How Encouraging Women’s Confidence in Math Skills Can Potentially Increase the Percentage of Women in the STEM Workforce by 75%

Getting more women to be interested and therefore represented in STEM (Science, Technology, Engineering and Math) is a national priority; a new study has provided some insight into where efforts could be best focused.

According to a recently published study from researchers Jessica Ellis, Bailey K. Fosdick and Chris Rasmussen, women are 1.5 times more likely to leave the STEM pipeline after calculus than men and a lack of confidence in their abilities to tackle advanced math could be to blame.

Because Calculus is a challenging but necessary part of advancing into many STEM fields, it has been proven to dissuade many people from continuing their pursuits. While more women are likely to be dissuaded by Calculus than men, research supports that a lack of confidence is mostly to blame as opposed to a lack of ability.

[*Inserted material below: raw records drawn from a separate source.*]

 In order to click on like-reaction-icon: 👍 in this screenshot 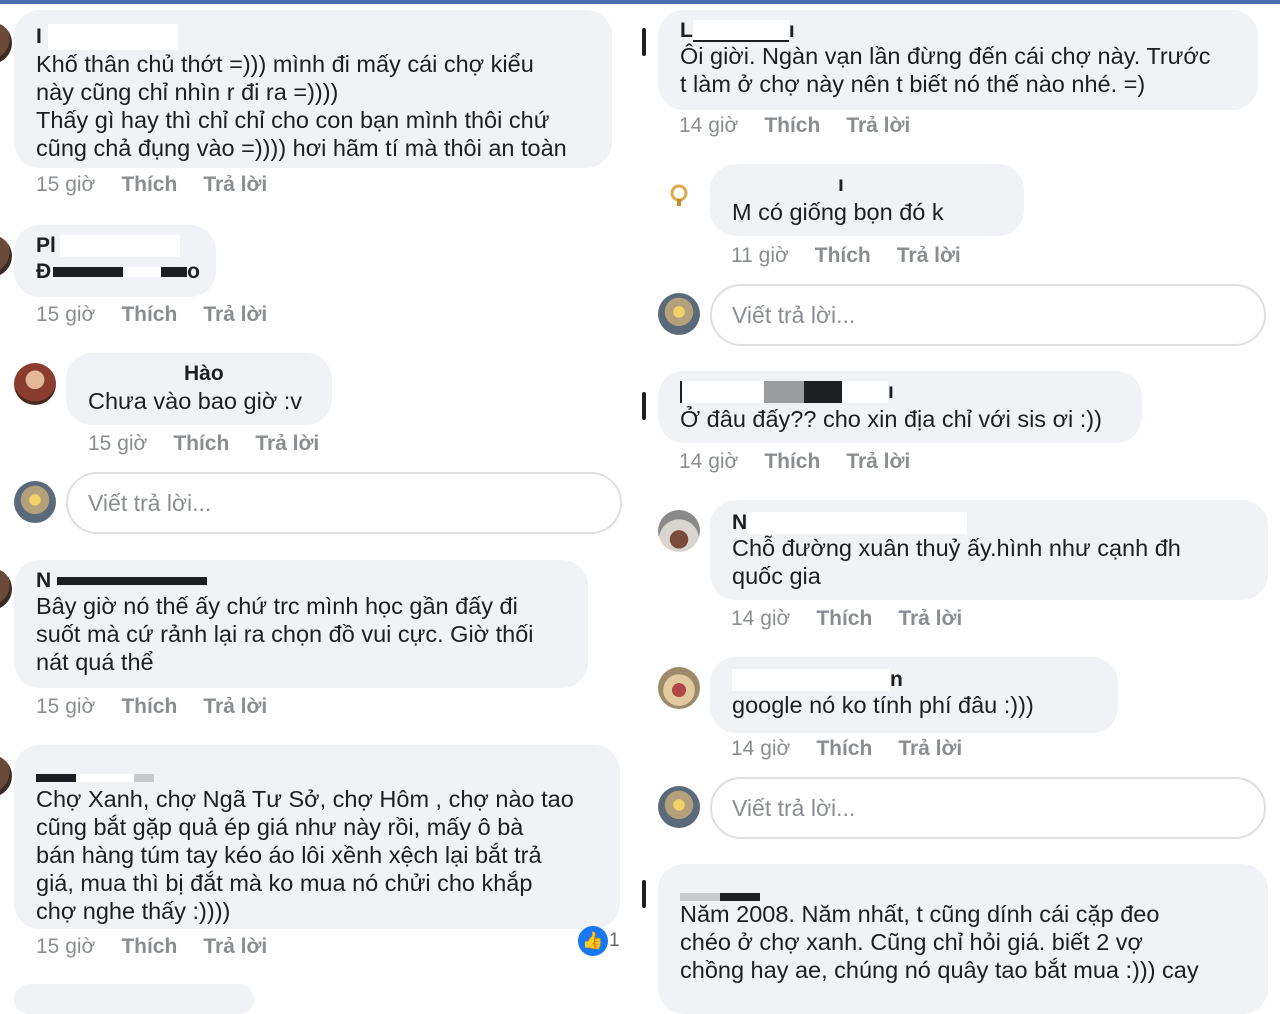, I will do `click(593, 941)`.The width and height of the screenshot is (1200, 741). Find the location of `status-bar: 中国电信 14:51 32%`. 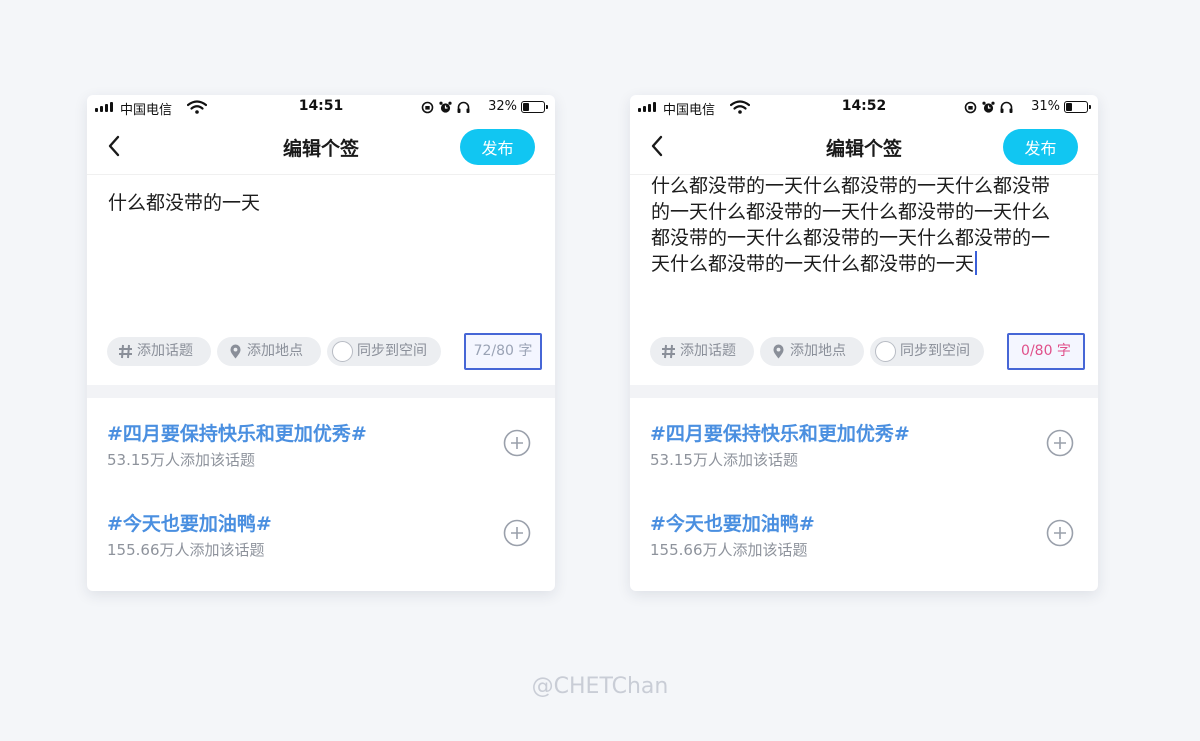

status-bar: 中国电信 14:51 32% is located at coordinates (321, 107). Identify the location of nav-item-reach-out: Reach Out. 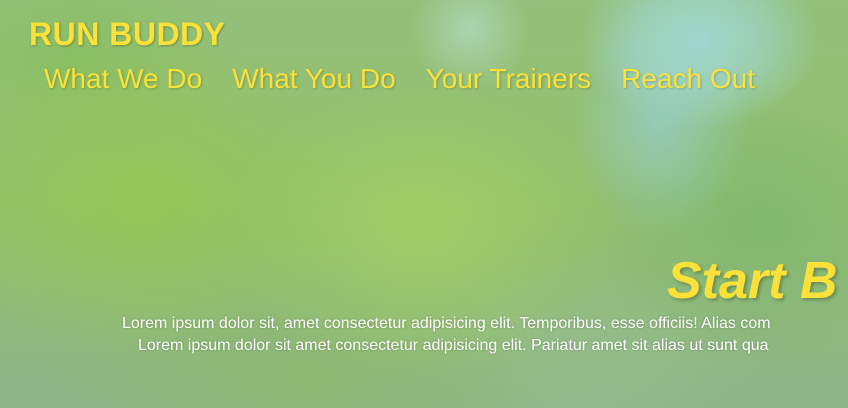
(688, 79).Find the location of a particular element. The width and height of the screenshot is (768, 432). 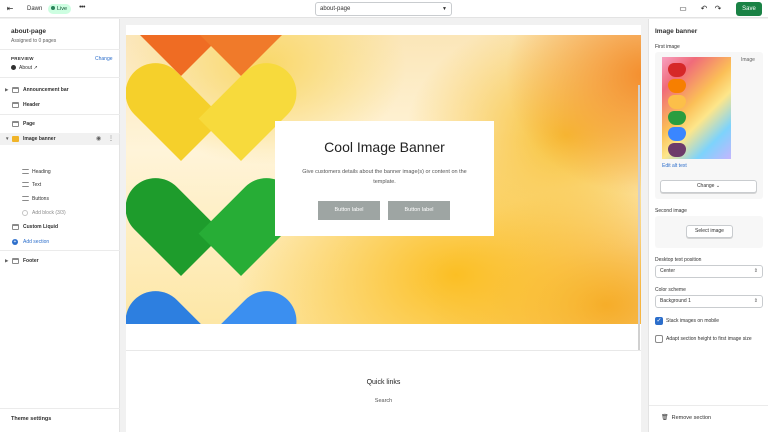

heart-thumb-orange is located at coordinates (677, 86). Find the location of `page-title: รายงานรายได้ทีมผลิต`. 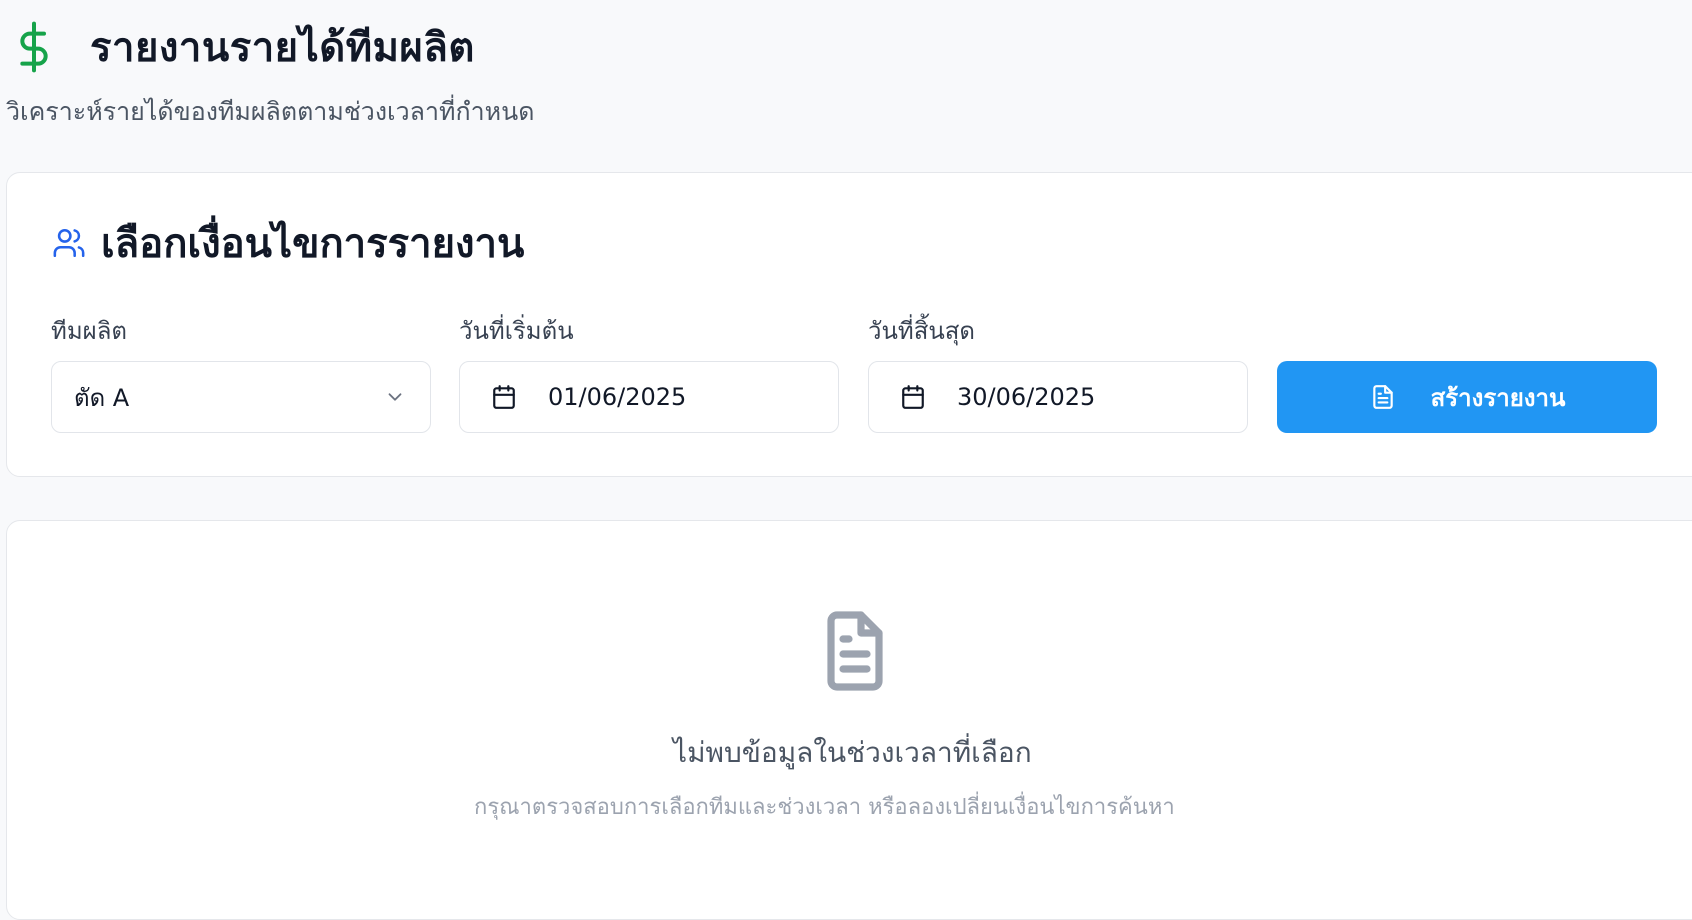

page-title: รายงานรายได้ทีมผลิต is located at coordinates (282, 48). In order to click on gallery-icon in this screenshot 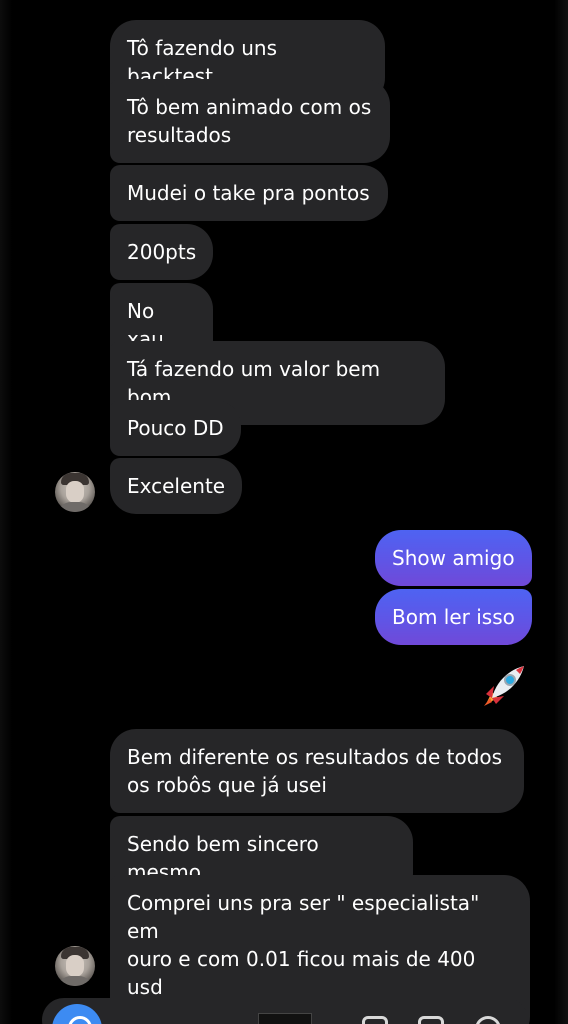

"When comparing women and men with above-average mathematical abilities and preparedness, we find women start and end the term with significantly lower mathematical confidence than men. This suggests a lack of mathematical confidence, rather than a lack of mathematically ability, may be responsible for the high departure rate of women,” the paper says.

The researchers estimate that if women could increase their math confidence, they would make up a significantly higher percentage of the nation’s STEM workforce.

"While it would be ideal to increase interest and participation of women in STEM at all stages of their careers, our findings indicate that if women persisted in STEM at the same rate as men starting in Calculus I, the number of women entering the STEM workforce would increase by 75%,” the paper says.

Many experts argue that increasing women participation in STEM starts by providing a solid foundation of confidence in K-12.

In this respect, the word “growth mindset" might sound familiar to you.

According to, “[i]n a growth mindset, people believe that their most basic abilities can be developed through dedication and hard work—brains and talent are just the starting point.”

"This view creates a love of learning and a resilience that is essential for great accomplishment.”

Encouraging students that they are able to understand math through perseverance and hard work versus letting them believe they lack an innate talent is a way that many researchers believe K-12 teachers can help push women into the STEM pipeline.